→ **Records for the exercise**:
┌────────

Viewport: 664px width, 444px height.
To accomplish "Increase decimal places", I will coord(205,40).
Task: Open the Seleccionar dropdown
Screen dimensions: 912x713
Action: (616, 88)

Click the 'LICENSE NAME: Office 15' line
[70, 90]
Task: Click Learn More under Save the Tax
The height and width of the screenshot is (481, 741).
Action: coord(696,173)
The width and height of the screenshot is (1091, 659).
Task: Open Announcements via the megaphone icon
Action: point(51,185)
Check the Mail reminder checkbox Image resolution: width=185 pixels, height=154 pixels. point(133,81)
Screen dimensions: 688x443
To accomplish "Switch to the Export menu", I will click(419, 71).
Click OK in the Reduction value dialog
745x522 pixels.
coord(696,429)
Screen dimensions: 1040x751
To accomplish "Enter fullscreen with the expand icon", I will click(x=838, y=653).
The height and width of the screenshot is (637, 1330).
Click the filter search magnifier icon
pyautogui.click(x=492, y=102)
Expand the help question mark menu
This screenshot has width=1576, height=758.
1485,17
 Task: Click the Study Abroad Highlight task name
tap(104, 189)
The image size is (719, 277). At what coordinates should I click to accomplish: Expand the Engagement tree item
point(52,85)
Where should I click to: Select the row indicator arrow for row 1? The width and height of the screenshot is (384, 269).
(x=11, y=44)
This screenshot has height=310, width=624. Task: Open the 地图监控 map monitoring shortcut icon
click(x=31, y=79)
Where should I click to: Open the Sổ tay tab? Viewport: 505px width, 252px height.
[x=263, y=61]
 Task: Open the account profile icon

└────────

→ **Work to be completed**: Could you update the listing from the line with "Task: Open the Seleccionar dropdown" up to and including the line with "click(x=31, y=79)" so that "Screen dimensions" becomes "Display size" and nothing else changes? Return only those lines.

→ **Complete answer**:
Task: Open the Seleccionar dropdown
Display size: 912x713
Action: (616, 88)

Click the 'LICENSE NAME: Office 15' line
[70, 90]
Task: Click Learn More under Save the Tax
The height and width of the screenshot is (481, 741).
Action: coord(696,173)
The width and height of the screenshot is (1091, 659).
Task: Open Announcements via the megaphone icon
Action: point(51,185)
Check the Mail reminder checkbox Image resolution: width=185 pixels, height=154 pixels. point(133,81)
Display size: 688x443
To accomplish "Switch to the Export menu", I will click(419, 71).
Click OK in the Reduction value dialog
745x522 pixels.
coord(696,429)
Display size: 1040x751
To accomplish "Enter fullscreen with the expand icon", I will click(x=838, y=653).
The height and width of the screenshot is (637, 1330).
Click the filter search magnifier icon
pyautogui.click(x=492, y=102)
Expand the help question mark menu
This screenshot has width=1576, height=758.
1485,17
 Task: Click the Study Abroad Highlight task name
tap(104, 189)
The image size is (719, 277). At what coordinates should I click to accomplish: Expand the Engagement tree item
point(52,85)
Where should I click to: Select the row indicator arrow for row 1? The width and height of the screenshot is (384, 269).
(x=11, y=44)
This screenshot has height=310, width=624. Task: Open the 地图监控 map monitoring shortcut icon
click(x=31, y=79)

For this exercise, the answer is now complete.